# Can Corsair VX-450W handle 200W TDP GPU



## smltngs (Sep 17, 2014)

I presently have a corsair vx450w PSU and Numeric Digital 1000 Plus-V UPS. I am thinking of buying a high-end GPU like maxwell 980/970 after sometime. News on the net indicate a 180W TDP (at max 200 TDP) for 980 requiring TWO 6-Pin connectors. I am from Trivandrum, no good shops here which sell high-end components. So I will have to resort to online for purchase.  Plz answer the following queries:

1) Will my PSU be able to handle 980. My PSU only has ONE 6-Pin, I will have to resort to molex-PCIE adapters.

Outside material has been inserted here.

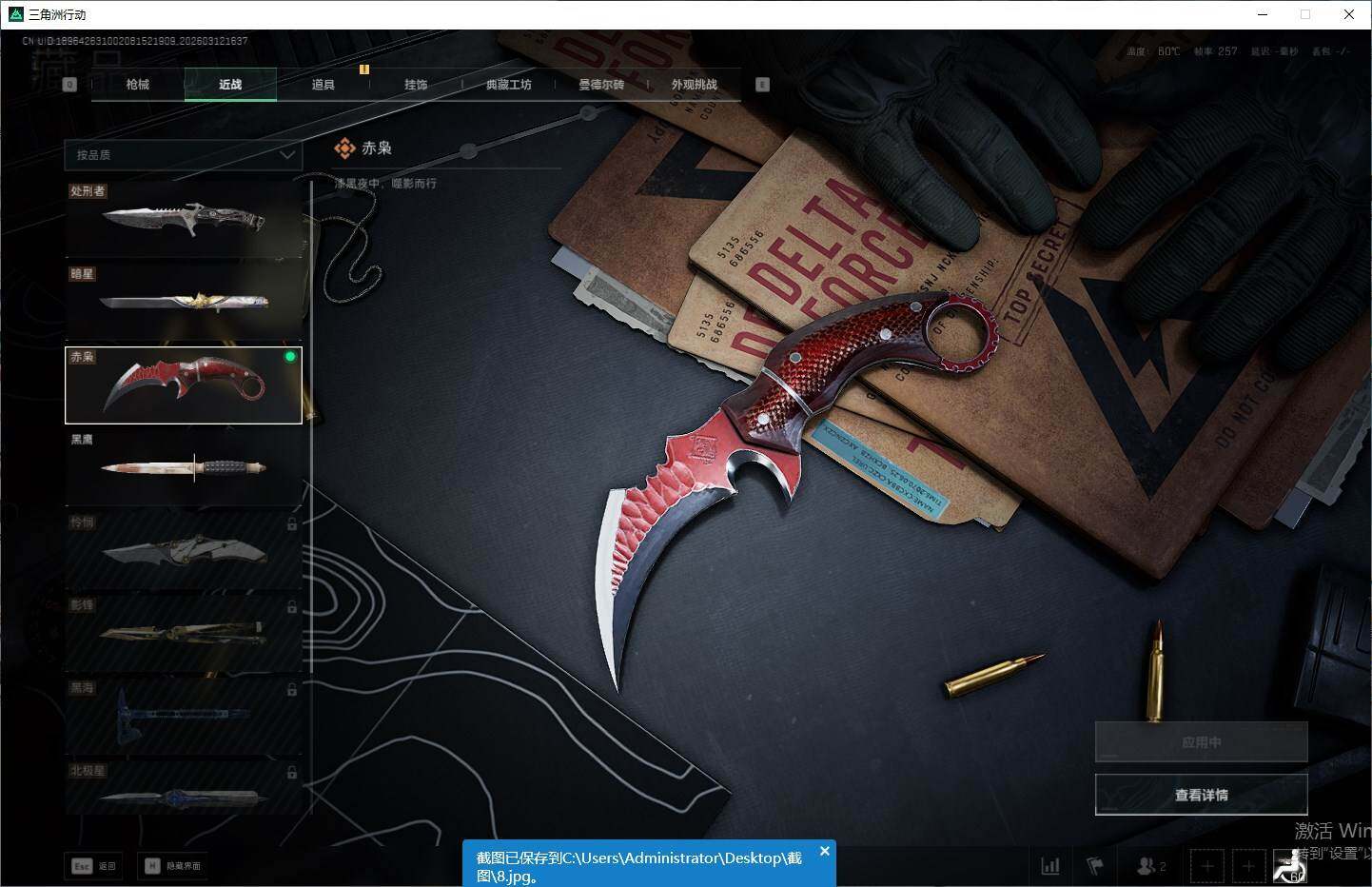Click the player avatar in bottom-right corner

[x=1290, y=866]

2)If I need to upgrade my PSU I would like to go for Seasonic 620W Power Supply (S12II-620) which seems to be the most suggested PSU here on this forum. Plz confirm this is the correct model Seasonic 620W Power Supply (S12II-620) price in india Rs.5505. Buy Seasonic 620W Power Supply (S12II-620) online : Theitdepot.com . 

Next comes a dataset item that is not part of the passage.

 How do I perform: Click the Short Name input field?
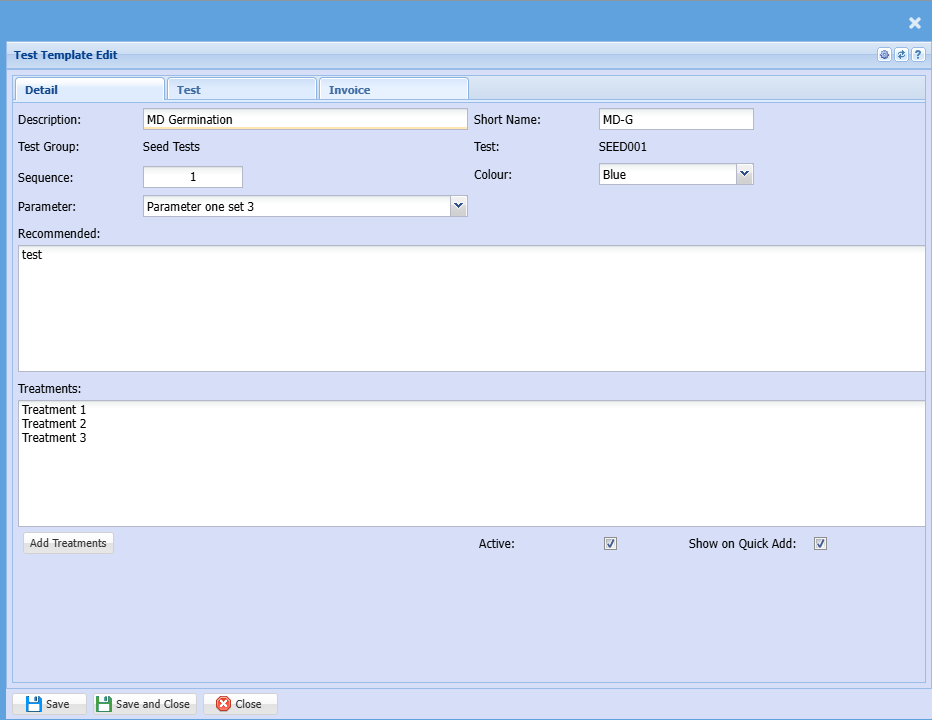[x=676, y=120]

3)If I take the above 620W PSU will my UPS be compatible. It is a 1kV+ UPS.

I know that my config will bottleneck GPU but most probably I will go for a complete upgrade next year.
My config: AMD 965BE + 6 GB RAM + 1TB HDD + 128GB SSD + Hyper 212+ 785g Mobo(Do CPU coolers take extra power than stock ones)

- - - Updated - - -

Plz delete this thread. I mistakenly posted three times bcoz it was giving some database error while submitting new thread


----------